>> start Materials provided
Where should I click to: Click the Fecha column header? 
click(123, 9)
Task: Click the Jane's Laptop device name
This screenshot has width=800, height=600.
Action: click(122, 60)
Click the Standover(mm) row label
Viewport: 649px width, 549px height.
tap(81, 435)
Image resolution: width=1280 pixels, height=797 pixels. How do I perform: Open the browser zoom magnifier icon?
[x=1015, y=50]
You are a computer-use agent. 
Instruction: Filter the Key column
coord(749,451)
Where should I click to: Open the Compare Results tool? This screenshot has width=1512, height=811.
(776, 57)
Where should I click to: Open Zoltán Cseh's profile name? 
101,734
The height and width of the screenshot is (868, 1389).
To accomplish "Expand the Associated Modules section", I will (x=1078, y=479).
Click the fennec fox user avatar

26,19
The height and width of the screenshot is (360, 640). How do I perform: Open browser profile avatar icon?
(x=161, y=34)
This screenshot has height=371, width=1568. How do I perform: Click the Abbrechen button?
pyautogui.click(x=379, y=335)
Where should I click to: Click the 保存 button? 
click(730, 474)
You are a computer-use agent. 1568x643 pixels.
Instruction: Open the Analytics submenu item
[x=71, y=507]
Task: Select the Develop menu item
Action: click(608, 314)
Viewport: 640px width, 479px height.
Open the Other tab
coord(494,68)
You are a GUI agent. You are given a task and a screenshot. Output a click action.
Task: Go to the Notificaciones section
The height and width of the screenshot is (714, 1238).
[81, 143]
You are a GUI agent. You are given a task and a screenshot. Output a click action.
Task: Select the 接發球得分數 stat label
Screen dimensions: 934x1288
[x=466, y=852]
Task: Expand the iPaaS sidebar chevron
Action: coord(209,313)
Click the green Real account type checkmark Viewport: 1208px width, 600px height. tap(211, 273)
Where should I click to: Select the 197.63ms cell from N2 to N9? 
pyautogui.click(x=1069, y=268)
>> end Materials provided
Task details:
Rewrite all the records above, changing "Where should I click to" to "Which spot do I click to" wherever it appears and leaving everything else the same.

Solution for this exercise:
Which spot do I click to: Click the Fecha column header? 
click(123, 9)
Task: Click the Jane's Laptop device name
This screenshot has width=800, height=600.
Action: click(122, 60)
Click the Standover(mm) row label
Viewport: 649px width, 549px height.
tap(81, 435)
Image resolution: width=1280 pixels, height=797 pixels. How do I perform: Open the browser zoom magnifier icon?
[x=1015, y=50]
You are a computer-use agent. 
Instruction: Filter the Key column
coord(749,451)
Which spot do I click to: Open the Compare Results tool? This screenshot has width=1512, height=811.
(776, 57)
Which spot do I click to: Open Zoltán Cseh's profile name? 
101,734
The height and width of the screenshot is (868, 1389).
To accomplish "Expand the Associated Modules section", I will (x=1078, y=479).
Click the fennec fox user avatar

26,19
The height and width of the screenshot is (360, 640). How do I perform: Open browser profile avatar icon?
(x=161, y=34)
This screenshot has height=371, width=1568. How do I perform: Click the Abbrechen button?
pyautogui.click(x=379, y=335)
Which spot do I click to: Click the 保存 button? 
click(730, 474)
You are a computer-use agent. 1568x643 pixels.
Instruction: Open the Analytics submenu item
[x=71, y=507]
Task: Select the Develop menu item
Action: click(608, 314)
Viewport: 640px width, 479px height.
Open the Other tab
coord(494,68)
You are a GUI agent. You are given a task and a screenshot. Output a click action.
Task: Go to the Notificaciones section
The height and width of the screenshot is (714, 1238).
[81, 143]
You are a GUI agent. You are given a task and a screenshot. Output a click action.
Task: Select the 接發球得分數 stat label
Screen dimensions: 934x1288
[x=466, y=852]
Task: Expand the iPaaS sidebar chevron
Action: coord(209,313)
Click the green Real account type checkmark Viewport: 1208px width, 600px height. tap(211, 273)
Which spot do I click to: Select the 197.63ms cell from N2 to N9? 
pyautogui.click(x=1069, y=268)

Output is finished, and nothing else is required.